## Text
┌────────

# HP pavilion DV8000 crashed, blinking power light



## Nightwarrior (Oct 24, 2008)

Hello, 
My parents laptop crashed, it's a stock HP pavilion DV8000, nothing changed and no additional internal hardware. But they turned it on yesterday and it didn't boot. It will power on all the blue lights, you hear the fan but then it stops doing ANYTHING at all only the power button is blinking very fast, way to fast to indicate its in hibernate. Anyone had this problem to and fixed it? BTW I tried the following things:
Switching RAM cards, No success
Booting with only AC adapter in it without the battery, No success

Nothing more actually. Anyone knows how to fix it please answer. It would save my parents a lot of money to buy a brand new one I guess.

~Nightwarrior


----------



## TriggerFinger (Jan 30, 2008)

Try removing the battery and AC adapter then press and hold power ON button for 30 secs. Put back the battery and plug the AC adapter then power ON as normal.


----------



## aj4mq (Oct 24, 2009)

Here it is. 

HP has an undocumented addition that causes quite a bit of confusion.. You will be working on your system, and if you are paying attention, both the power and charge lights start flashing.. According to HP Support, this is not possible. (not documented). so what does this mean? Your laptop is trying to "retrain" the battery.

Retraining requires that when the battery reaches 100%, both lights flash, indicating the battery is discharging. Windows will try to shut down to protect itself until about 5% (as configured). Then, it powers off.. but wait, the charge light is still flashing.

Now, you just have to wait for it to discharge the rest of the way. Leaving it off could take years (if ever). Turning on Windows could only invite a crash. One nice solution, either enter BIOS, or run a ram test. Once the battery reaches 1%, the power light should remain solid, but the charge light will still flash. (Hidden charge).

└────────

## Recorded information
┌────────

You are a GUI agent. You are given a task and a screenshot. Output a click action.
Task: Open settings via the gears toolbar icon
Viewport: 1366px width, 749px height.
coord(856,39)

└────────

## Set of tasks
[1] Give the username of every person who posts in the HP Pavilion thread.
[2] Pick up the HP Pavilion thread right after its last sentence and write what comes next.
You will not need the listing.

## Answer list
[1] Nightwarrior, TriggerFinger, aj4mq

[2]
Windows will report the battery has 0% or is missing.. unfortunately, BIOS has not released the battery to normal operation yet. once it reaches 100%, it will stop blinking the lights, and the training process will be complete.. So that's it, right? Nope.

If the battery doesn't reach 100% during a normal charge cycle, it will initiate the "retrain" automatically. I have not yet found any way to disable it, or to reload the original bios to the charger.

Unfortunately, you face the same problem I do, buy a new battery for $100 (US), or replace it with another laptop...

Since the display is dying of old age (and much sooner than my first laptop, since it still works), I will probably find a cheap replacement I can torture.

Unfortunately, the only certified HP repair facility in existence resides in Texas (and since I am far elsewhere), I will not buy another HP device.

Shame, HP used to stand for reliable technology. Strange to think Toshiba is making better marks. I am still happy that HP, Dell and Toshiba have their own recovery discs, making life easier when necessary..

Good luck in your quest. (and watch out for Windows Starter.)

AJ4MQ


----------



## aj4mq (Oct 24, 2009)

*CORRECTION:* This -IS- a bios indication, but not retraining mode as I though. After reading replies to my post on this to other sites, I looked much closer at my power supply and found it has actually been damaged at the strain relief on the power supply side. I removed 6 inches of cord and resoldered it to the primary board, and the problem is gone. (this one..)

What happened? When the power supply is unable to provide a specific voltage at a specific current level, the BIOS will flash the power light to indicate invalid power supply. When the battery is in use when the system is not being powered correctly, it will flash. 

Check you power device carefully. I don't recommend resoldering the wires, as I have gotten good at this by destroying a few in the past. I recommend a universal power supply from Radio Shack or similar, such as the iGo, which the more expensive one will allow you to power off of your car, but all adapt most every laptop out there, so if you ever get a new laptop, it will work with it.

Hope this helps.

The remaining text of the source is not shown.